Records to process section start

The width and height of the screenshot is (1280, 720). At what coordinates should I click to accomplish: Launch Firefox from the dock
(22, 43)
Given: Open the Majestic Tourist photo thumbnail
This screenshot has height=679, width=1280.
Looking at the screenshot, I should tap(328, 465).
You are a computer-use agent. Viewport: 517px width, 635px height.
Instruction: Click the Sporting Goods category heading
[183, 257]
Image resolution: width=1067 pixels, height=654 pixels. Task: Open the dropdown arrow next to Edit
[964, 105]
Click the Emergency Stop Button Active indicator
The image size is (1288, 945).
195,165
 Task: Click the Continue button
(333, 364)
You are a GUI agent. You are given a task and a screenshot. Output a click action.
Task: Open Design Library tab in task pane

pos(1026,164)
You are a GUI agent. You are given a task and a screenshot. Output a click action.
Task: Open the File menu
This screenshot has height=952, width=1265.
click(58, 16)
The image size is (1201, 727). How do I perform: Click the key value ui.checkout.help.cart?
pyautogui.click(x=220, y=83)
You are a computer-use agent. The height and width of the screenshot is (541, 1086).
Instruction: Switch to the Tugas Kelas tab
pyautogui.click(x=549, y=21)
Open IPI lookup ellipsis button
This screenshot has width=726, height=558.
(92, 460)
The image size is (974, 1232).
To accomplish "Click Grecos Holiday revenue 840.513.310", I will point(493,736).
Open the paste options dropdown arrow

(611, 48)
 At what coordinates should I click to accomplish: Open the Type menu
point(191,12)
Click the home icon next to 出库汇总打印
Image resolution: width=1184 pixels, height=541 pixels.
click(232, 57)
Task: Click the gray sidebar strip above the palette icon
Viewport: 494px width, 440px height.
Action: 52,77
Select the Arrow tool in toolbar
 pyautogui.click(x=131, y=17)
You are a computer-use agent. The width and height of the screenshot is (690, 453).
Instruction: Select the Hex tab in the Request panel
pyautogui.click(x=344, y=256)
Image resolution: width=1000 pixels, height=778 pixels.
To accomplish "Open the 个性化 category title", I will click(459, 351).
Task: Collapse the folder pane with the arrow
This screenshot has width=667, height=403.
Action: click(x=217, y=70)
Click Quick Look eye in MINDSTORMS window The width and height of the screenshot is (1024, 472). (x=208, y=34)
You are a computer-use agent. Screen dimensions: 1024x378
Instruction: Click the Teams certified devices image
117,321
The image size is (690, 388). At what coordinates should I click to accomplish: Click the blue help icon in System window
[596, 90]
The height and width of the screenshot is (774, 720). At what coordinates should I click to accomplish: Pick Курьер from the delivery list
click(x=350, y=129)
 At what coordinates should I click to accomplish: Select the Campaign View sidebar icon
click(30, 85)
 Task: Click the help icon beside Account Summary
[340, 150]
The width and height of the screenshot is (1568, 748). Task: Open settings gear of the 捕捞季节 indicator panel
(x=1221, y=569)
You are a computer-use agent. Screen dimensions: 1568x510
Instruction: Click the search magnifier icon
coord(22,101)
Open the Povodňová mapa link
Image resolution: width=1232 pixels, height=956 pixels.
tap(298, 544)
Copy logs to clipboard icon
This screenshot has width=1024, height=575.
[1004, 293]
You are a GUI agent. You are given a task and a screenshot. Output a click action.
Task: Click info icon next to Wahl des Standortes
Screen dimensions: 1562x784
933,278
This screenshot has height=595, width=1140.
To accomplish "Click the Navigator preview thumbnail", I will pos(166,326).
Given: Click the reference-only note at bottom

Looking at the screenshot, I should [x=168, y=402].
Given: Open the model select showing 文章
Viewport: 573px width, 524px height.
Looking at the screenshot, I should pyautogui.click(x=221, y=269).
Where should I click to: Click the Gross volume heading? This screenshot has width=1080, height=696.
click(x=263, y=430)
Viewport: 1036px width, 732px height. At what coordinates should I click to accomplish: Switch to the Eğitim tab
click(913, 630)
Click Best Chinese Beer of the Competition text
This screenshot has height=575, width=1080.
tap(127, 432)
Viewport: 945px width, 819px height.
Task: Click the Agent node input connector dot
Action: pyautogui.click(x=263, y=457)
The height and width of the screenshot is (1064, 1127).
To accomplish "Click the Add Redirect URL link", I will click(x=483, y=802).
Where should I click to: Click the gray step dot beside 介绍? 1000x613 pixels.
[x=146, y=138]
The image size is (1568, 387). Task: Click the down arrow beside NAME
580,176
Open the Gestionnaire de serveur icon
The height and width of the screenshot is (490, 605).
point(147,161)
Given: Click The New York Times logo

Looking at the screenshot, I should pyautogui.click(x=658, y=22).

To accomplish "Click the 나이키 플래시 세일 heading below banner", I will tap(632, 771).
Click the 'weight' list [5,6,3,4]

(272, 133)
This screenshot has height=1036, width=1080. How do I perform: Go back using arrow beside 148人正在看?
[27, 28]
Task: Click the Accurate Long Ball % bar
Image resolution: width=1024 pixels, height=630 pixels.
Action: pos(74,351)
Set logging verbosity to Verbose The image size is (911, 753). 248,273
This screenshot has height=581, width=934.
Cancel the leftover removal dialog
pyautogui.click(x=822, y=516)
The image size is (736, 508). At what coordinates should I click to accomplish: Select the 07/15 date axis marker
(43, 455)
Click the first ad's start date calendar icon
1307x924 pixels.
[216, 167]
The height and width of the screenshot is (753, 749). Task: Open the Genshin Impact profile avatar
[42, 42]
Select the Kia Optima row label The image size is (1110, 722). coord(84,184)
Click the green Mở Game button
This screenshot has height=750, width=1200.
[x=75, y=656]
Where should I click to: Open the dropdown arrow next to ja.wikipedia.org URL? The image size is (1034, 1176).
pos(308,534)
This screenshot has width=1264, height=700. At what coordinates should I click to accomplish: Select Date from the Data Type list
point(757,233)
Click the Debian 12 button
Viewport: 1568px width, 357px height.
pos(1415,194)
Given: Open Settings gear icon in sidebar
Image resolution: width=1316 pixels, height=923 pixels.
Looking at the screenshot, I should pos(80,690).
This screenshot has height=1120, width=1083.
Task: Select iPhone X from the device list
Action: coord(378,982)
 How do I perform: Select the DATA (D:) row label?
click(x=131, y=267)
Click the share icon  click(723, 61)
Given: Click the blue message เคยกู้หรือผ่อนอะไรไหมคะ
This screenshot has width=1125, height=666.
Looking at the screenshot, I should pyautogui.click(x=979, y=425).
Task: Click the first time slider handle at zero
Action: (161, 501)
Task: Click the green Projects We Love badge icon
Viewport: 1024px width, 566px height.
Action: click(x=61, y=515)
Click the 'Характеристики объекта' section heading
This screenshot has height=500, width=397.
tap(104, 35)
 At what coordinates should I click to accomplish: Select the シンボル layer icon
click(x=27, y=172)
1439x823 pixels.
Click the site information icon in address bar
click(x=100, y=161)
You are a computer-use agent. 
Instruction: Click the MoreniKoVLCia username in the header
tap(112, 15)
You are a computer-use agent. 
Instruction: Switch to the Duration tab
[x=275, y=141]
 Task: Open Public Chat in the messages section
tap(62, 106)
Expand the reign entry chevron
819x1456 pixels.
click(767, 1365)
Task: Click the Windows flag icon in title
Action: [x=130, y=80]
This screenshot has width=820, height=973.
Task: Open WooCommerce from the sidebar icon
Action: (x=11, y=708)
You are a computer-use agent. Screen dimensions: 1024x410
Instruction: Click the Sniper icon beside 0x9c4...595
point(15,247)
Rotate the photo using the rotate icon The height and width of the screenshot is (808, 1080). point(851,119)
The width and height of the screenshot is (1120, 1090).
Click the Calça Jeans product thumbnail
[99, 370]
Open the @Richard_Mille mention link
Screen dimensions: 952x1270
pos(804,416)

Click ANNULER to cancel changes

Records to process section end

Within the listing above, the range opens at the line with "Given: Click the blue" and closes at the line with "The width and height of the screenshot is (1120, 1090).". Reproduce exactly the lines of that range, including both ends.

Given: Click the blue message เคยกู้หรือผ่อนอะไรไหมคะ
This screenshot has width=1125, height=666.
Looking at the screenshot, I should pyautogui.click(x=979, y=425).
Task: Click the first time slider handle at zero
Action: (161, 501)
Task: Click the green Projects We Love badge icon
Viewport: 1024px width, 566px height.
Action: click(x=61, y=515)
Click the 'Характеристики объекта' section heading
This screenshot has height=500, width=397.
tap(104, 35)
 At what coordinates should I click to accomplish: Select the シンボル layer icon
click(x=27, y=172)
1439x823 pixels.
Click the site information icon in address bar
click(x=100, y=161)
You are a computer-use agent. 
Instruction: Click the MoreniKoVLCia username in the header
tap(112, 15)
You are a computer-use agent. 
Instruction: Switch to the Duration tab
[x=275, y=141]
 Task: Open Public Chat in the messages section
tap(62, 106)
Expand the reign entry chevron
819x1456 pixels.
click(767, 1365)
Task: Click the Windows flag icon in title
Action: [x=130, y=80]
This screenshot has width=820, height=973.
Task: Open WooCommerce from the sidebar icon
Action: (x=11, y=708)
You are a computer-use agent. Screen dimensions: 1024x410
Instruction: Click the Sniper icon beside 0x9c4...595
point(15,247)
Rotate the photo using the rotate icon The height and width of the screenshot is (808, 1080). point(851,119)
The width and height of the screenshot is (1120, 1090).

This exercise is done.